Usually credited to the Grand Army of the Republic, observance of a day for the purpose of decorating graves of our soldier dead really had its origin in the South.  The custom had its beginning in the Spring of 1862, when women of the South set aside a day to visit graves of soldiers and strew them with flowers.  It is further said of these good women—they decorated graves of friend and foe alike.  The sweetness of their love and sympathy was not altered by the fact a fallen hero had been sucked into a hellish and unnecessary conflict from north of the Mason-Dixon Line.

-o.p.-

The custom spread and was copied scatteringly and on different days in some northern states due to the seasons.  Concerted action came in 1868 when on May 5, Gen.

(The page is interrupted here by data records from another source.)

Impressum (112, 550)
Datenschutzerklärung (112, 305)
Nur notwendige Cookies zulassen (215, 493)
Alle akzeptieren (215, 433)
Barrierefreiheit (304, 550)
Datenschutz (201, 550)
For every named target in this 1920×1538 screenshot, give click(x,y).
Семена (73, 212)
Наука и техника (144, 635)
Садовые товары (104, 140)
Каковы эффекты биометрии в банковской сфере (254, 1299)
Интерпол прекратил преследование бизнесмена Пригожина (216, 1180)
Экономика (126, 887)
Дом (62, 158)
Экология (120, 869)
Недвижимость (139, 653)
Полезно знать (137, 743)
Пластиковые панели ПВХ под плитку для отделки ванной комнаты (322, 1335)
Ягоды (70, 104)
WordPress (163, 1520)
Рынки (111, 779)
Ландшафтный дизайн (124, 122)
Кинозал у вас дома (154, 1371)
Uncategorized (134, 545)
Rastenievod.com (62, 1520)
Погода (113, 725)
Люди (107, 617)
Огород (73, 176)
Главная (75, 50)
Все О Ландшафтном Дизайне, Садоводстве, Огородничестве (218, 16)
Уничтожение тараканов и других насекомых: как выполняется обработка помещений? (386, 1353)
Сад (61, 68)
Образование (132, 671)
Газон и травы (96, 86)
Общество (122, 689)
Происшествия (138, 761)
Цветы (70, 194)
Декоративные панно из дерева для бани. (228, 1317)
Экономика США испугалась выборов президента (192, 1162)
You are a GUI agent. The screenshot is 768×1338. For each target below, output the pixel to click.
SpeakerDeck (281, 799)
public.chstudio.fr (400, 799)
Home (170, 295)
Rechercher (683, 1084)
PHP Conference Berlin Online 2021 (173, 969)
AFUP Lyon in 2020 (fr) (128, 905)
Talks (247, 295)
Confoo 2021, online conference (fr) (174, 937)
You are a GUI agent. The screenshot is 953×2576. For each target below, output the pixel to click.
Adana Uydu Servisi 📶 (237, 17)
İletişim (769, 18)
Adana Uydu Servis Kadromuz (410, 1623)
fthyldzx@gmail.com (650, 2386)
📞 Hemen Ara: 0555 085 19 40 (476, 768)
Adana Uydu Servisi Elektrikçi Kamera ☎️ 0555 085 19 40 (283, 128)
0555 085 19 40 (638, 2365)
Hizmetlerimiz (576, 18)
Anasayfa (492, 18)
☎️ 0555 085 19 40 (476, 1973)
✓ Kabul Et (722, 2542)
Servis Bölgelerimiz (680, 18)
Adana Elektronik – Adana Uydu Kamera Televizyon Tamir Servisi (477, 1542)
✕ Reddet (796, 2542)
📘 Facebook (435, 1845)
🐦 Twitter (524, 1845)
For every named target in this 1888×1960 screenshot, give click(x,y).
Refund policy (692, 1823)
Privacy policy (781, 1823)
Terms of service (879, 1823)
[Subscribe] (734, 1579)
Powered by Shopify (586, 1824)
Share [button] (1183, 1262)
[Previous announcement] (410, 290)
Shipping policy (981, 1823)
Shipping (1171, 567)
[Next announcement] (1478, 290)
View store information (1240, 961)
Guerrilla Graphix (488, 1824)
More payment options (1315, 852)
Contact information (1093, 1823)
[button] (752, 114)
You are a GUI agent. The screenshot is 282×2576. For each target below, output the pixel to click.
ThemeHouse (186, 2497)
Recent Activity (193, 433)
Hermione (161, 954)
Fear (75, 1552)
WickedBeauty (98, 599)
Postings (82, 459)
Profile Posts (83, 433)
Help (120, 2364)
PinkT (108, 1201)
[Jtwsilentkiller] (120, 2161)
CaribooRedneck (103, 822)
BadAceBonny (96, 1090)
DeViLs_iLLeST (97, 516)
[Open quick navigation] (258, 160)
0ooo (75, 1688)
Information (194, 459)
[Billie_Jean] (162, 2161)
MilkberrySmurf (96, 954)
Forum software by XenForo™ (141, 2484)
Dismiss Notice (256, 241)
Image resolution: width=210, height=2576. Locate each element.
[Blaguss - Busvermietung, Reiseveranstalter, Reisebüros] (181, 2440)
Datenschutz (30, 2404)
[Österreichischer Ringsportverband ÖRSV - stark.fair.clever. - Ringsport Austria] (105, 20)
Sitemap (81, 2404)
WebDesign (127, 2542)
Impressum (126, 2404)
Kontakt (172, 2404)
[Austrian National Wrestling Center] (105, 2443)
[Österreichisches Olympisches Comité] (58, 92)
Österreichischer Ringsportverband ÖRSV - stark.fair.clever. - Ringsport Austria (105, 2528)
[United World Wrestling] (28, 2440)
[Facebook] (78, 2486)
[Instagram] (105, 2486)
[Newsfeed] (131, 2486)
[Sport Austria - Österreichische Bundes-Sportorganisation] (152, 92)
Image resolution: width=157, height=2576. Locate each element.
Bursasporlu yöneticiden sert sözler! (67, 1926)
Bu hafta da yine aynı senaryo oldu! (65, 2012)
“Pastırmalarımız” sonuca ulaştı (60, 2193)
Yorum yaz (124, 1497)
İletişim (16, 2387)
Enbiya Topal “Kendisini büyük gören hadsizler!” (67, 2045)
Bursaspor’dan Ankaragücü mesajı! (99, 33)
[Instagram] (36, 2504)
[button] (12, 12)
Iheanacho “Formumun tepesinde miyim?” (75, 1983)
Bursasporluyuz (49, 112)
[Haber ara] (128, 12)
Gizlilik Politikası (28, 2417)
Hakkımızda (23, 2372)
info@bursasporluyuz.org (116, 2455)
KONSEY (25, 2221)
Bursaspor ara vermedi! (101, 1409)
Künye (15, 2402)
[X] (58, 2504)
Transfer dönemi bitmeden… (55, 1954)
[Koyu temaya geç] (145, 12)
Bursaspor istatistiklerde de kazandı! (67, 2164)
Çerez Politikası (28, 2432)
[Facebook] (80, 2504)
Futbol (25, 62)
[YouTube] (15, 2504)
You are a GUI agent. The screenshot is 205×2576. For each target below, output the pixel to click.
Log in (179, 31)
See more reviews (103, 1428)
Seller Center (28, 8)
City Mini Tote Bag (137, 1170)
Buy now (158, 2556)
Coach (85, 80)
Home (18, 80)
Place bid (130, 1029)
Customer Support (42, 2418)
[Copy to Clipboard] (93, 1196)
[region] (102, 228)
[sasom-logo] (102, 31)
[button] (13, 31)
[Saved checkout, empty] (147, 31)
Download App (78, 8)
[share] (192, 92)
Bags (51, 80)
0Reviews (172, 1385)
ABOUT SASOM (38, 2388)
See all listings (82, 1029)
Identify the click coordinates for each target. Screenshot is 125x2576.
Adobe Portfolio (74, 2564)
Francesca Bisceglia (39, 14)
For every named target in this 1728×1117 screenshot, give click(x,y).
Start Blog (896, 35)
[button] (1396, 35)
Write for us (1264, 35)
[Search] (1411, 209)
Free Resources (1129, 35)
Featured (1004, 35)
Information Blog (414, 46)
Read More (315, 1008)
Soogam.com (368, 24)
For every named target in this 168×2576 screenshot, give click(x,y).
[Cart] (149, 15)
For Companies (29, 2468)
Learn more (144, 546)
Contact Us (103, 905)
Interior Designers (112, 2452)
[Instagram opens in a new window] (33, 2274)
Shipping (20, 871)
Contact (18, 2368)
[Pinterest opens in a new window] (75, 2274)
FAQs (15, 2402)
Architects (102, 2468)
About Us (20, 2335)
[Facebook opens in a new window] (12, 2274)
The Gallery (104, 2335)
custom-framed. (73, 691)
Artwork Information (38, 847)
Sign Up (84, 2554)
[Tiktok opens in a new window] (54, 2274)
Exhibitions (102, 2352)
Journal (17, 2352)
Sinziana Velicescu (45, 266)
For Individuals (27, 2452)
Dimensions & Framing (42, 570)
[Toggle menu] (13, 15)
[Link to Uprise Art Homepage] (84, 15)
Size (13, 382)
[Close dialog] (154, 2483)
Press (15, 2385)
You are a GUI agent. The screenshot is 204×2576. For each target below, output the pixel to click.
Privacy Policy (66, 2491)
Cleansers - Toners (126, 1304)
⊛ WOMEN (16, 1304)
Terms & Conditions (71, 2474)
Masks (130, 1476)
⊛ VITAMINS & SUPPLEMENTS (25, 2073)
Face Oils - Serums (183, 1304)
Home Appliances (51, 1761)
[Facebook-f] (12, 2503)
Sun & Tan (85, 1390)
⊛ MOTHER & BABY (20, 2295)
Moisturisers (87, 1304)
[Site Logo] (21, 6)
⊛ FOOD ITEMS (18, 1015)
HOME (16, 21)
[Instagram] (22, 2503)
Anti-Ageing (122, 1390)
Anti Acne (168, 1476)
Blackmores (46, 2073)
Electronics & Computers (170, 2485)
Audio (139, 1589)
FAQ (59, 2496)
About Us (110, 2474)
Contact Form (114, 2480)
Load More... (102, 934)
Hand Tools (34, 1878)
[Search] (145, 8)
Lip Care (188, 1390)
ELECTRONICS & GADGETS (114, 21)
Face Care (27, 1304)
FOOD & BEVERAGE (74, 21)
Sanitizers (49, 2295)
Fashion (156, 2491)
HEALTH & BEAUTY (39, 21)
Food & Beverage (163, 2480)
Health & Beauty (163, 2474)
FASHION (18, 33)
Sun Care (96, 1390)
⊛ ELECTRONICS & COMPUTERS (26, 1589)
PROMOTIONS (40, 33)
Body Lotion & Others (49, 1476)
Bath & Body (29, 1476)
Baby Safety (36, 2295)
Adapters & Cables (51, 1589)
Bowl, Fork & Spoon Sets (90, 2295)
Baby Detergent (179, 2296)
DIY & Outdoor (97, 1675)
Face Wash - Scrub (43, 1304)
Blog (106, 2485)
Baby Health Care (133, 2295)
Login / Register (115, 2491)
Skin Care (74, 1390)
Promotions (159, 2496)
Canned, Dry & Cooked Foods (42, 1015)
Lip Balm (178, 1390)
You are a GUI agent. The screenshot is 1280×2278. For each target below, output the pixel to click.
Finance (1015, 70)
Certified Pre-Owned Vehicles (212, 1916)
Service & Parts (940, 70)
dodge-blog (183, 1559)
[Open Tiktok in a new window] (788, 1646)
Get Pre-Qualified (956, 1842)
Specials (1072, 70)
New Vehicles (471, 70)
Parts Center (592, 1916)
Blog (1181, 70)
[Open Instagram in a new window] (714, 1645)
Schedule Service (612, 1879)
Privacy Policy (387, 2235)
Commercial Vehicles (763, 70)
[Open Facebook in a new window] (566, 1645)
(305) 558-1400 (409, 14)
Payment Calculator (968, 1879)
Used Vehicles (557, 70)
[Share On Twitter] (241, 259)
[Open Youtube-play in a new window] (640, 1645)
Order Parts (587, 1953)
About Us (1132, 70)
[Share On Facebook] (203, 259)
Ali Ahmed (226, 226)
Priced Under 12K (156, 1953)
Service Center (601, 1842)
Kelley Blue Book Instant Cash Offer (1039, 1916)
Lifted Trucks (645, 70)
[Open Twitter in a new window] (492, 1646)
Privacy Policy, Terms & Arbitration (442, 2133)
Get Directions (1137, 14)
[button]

John A. Logan issued his famous order.

-o.p.-

As commander-in-chief of the Grand Army of the Republic, Gen. Logan issued a general order designating May 30, 1868, as a day to be set aside for the purpose of decorating graves of comrades who died in defense of their country during the late rebellion. He did this with the hope that it would be kept up from year to year.

-o.p.-

It is not clear whether Gen. Logan chose May 30 because observances had earlier been held on that day, or whether that date marked the date of discharge of the last Union volunteer of the War.  Either way, the plan and style of observance was not original with him nor did wording of his general order mark him possessed of the nobleness of soul displayed by women of the South.

-o.p.-

In 1882, the Grand Army of the Republic urged that the proper designation of May 30 is Memorial Day, not Decoration Day.  Since then, the day has taken on a character not in the minds of founders during harrowing days of the Civil War.  It now honors the death of all our wars.

-o.p.-

Memorial Day is a legal holiday in all but a few of our states.  Some few of the states of the late Confederacy steadfastly refuse to recognize the day. Adoption of the day as a legal holiday has been done by the states singly, there being no national law on the subject.

-o.p.-

In Virginia, the day is observed with reasonable qualifications. They call it Confederate Memorial Day. But we may be sure that in the observance of the day, Virginians also honor the dust of the brave men of the North now hallowing their ground.  Into that pool of blood went boys whose mothers to the number of a hundred thousand saw them no more.